> **Data lines**:
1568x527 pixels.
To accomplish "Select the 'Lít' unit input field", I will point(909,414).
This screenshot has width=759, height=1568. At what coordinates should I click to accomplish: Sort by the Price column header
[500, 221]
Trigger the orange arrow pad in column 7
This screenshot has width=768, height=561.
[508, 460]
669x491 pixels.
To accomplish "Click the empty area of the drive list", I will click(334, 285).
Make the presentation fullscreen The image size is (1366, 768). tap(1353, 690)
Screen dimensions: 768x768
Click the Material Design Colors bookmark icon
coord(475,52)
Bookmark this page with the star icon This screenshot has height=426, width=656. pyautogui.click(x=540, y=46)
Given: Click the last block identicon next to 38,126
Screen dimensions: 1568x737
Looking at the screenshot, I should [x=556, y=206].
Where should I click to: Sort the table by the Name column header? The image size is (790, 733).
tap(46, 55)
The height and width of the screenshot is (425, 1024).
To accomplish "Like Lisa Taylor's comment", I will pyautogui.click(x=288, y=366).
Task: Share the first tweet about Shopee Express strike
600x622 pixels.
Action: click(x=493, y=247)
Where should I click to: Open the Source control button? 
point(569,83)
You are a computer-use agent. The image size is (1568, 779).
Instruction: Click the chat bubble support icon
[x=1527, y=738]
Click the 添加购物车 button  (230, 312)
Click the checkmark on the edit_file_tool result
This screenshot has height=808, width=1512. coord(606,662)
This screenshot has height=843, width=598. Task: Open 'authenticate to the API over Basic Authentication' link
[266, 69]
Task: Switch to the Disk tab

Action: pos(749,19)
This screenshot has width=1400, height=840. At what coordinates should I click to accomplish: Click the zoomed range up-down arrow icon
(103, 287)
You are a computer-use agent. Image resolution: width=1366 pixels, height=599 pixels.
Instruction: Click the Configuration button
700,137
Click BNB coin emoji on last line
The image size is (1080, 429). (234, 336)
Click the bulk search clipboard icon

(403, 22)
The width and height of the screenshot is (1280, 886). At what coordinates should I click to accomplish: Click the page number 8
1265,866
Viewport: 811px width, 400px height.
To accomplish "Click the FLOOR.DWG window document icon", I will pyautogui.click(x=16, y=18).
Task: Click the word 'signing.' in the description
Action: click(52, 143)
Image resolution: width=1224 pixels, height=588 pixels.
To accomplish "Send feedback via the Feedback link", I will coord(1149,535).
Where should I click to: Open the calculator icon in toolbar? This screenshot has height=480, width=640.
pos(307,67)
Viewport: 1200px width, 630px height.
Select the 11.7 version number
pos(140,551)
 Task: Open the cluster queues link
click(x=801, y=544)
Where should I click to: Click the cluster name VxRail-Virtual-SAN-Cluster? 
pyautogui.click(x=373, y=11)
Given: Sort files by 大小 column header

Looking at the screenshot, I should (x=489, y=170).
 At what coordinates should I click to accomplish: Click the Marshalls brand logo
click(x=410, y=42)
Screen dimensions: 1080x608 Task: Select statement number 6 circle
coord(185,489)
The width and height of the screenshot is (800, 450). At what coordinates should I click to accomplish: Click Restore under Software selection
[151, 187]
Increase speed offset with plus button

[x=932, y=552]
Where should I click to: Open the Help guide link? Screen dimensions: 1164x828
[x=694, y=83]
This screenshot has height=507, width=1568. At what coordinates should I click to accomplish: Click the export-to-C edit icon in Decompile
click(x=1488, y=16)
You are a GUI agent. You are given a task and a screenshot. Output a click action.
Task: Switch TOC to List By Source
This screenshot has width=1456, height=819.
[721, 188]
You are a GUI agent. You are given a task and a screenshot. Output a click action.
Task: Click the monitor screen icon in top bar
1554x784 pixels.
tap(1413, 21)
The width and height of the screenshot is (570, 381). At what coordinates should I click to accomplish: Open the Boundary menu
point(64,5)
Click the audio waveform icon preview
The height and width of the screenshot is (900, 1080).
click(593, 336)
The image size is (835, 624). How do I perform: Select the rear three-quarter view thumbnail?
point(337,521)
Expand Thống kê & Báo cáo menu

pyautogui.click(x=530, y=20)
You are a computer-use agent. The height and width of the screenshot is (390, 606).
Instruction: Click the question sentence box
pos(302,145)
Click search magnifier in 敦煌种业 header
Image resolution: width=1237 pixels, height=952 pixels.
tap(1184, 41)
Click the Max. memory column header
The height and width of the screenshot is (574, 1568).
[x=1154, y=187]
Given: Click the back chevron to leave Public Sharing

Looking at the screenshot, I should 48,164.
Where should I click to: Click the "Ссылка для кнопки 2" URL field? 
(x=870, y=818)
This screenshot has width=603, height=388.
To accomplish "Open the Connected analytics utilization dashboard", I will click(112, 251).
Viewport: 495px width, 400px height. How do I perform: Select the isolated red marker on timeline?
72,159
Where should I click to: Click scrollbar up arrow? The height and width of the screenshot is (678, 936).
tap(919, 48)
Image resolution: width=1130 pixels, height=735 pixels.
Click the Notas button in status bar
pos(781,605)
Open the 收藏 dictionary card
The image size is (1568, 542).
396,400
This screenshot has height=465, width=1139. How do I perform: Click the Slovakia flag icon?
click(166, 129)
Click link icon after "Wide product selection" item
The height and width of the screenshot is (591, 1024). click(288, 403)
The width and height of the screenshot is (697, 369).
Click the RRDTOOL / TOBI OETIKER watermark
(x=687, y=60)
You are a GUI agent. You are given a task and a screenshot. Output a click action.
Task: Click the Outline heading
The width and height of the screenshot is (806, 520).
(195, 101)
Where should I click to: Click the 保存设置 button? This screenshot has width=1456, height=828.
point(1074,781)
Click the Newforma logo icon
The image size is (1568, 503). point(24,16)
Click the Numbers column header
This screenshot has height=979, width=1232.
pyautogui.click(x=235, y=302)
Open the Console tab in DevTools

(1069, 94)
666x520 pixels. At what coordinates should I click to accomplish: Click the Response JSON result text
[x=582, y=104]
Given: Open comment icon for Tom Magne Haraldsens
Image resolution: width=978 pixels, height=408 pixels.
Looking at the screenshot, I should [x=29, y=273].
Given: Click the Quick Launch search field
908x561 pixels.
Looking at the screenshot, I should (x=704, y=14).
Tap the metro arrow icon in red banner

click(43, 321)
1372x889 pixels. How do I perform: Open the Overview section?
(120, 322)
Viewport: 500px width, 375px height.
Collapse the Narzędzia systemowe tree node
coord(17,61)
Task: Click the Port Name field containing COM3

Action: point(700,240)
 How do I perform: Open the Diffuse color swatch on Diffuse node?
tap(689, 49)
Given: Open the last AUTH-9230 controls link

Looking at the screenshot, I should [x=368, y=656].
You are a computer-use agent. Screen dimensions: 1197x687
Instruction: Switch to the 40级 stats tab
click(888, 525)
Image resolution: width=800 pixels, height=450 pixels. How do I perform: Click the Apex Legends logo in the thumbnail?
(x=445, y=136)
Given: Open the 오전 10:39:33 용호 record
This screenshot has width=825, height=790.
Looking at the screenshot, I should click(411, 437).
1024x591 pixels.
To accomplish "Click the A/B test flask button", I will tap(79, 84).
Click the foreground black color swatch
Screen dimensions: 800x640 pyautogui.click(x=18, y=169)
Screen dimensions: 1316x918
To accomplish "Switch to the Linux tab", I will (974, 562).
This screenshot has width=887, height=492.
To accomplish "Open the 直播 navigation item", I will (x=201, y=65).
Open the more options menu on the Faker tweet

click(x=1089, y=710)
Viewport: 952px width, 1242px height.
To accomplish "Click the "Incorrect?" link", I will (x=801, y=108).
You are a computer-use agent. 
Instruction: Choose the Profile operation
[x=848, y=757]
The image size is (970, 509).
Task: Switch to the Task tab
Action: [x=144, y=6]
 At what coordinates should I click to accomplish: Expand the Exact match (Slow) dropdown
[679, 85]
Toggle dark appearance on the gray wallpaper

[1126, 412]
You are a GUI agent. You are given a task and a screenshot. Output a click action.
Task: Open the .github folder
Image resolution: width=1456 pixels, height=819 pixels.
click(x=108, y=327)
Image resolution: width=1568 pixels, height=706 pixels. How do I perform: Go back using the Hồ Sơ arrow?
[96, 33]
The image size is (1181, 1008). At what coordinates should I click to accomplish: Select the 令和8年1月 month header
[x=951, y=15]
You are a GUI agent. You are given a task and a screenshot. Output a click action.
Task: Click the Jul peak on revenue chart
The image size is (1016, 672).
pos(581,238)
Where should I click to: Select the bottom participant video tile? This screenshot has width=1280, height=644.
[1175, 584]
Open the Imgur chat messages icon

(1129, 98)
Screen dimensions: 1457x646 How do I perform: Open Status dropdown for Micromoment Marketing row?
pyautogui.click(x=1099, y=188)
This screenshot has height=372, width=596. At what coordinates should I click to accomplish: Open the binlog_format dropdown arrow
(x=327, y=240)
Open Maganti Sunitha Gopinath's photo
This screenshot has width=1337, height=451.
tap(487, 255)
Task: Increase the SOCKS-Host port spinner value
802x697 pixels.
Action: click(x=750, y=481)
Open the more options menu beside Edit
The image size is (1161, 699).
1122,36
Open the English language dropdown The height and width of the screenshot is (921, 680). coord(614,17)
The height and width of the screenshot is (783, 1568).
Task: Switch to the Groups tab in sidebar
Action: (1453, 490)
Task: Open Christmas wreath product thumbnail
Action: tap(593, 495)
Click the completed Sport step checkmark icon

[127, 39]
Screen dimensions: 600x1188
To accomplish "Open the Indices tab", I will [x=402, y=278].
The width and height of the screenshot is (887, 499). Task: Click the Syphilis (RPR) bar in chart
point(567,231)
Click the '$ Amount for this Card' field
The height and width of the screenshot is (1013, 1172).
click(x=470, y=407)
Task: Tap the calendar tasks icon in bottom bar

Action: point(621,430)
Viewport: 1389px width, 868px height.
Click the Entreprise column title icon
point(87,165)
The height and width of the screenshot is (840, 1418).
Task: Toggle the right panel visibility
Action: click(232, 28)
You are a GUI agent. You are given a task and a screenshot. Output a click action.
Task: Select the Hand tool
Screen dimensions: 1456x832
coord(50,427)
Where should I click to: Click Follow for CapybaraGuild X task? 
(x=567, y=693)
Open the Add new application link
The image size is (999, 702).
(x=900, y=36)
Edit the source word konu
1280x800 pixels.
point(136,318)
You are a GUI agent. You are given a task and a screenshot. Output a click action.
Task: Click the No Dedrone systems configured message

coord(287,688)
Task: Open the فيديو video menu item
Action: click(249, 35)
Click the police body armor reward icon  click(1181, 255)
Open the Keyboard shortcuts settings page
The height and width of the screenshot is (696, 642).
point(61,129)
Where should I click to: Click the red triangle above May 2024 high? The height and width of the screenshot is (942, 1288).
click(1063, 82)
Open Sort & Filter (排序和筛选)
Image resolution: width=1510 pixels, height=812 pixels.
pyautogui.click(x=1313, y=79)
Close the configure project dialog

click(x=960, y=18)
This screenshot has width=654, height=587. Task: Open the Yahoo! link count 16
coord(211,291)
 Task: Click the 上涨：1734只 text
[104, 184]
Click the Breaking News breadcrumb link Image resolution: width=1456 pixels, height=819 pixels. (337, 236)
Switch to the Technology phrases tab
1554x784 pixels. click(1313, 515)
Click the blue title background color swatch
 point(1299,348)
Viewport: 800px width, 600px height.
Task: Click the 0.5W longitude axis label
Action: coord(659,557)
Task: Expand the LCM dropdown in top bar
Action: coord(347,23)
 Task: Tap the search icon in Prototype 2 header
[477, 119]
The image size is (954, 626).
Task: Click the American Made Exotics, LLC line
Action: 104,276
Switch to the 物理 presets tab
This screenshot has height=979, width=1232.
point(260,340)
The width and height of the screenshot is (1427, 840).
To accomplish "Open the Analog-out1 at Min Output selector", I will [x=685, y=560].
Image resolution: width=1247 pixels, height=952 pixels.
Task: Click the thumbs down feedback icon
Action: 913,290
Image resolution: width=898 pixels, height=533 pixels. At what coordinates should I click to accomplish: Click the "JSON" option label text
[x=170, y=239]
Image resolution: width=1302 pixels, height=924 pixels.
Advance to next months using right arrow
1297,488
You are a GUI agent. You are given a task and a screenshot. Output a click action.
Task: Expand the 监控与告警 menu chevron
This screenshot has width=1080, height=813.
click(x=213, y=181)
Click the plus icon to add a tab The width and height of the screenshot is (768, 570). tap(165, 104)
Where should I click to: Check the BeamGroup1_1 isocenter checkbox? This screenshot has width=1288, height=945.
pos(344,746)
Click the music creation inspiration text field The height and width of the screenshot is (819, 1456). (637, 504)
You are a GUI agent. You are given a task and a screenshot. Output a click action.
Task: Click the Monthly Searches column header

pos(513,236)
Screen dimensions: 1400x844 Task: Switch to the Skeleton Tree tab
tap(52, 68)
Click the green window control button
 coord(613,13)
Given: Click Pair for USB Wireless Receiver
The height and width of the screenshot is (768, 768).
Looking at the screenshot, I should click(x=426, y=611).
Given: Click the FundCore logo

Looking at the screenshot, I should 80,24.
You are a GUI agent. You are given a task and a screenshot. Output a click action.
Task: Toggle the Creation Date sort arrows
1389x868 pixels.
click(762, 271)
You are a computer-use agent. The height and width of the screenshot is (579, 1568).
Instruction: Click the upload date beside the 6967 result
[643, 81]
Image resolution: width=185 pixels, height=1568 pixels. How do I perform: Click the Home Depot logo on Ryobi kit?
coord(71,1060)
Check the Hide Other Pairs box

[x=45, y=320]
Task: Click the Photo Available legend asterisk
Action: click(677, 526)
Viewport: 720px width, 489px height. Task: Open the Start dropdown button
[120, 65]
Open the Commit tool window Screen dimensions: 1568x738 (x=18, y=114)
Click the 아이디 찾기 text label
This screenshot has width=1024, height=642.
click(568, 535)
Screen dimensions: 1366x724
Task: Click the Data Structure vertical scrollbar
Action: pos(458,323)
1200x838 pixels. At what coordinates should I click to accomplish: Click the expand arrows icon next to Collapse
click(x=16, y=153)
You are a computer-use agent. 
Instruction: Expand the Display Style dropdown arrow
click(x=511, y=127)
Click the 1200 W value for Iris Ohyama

> **Work to be completed**:
Retype the listing from the line with "The width and height of the screenshot is (570, 381)." up to and including the line with "click(593, 336)".

> **Exercise solution**:
The width and height of the screenshot is (570, 381). At what coordinates should I click to accomplish: Open the Boundary menu
point(64,5)
Click the audio waveform icon preview
The height and width of the screenshot is (900, 1080).
click(593, 336)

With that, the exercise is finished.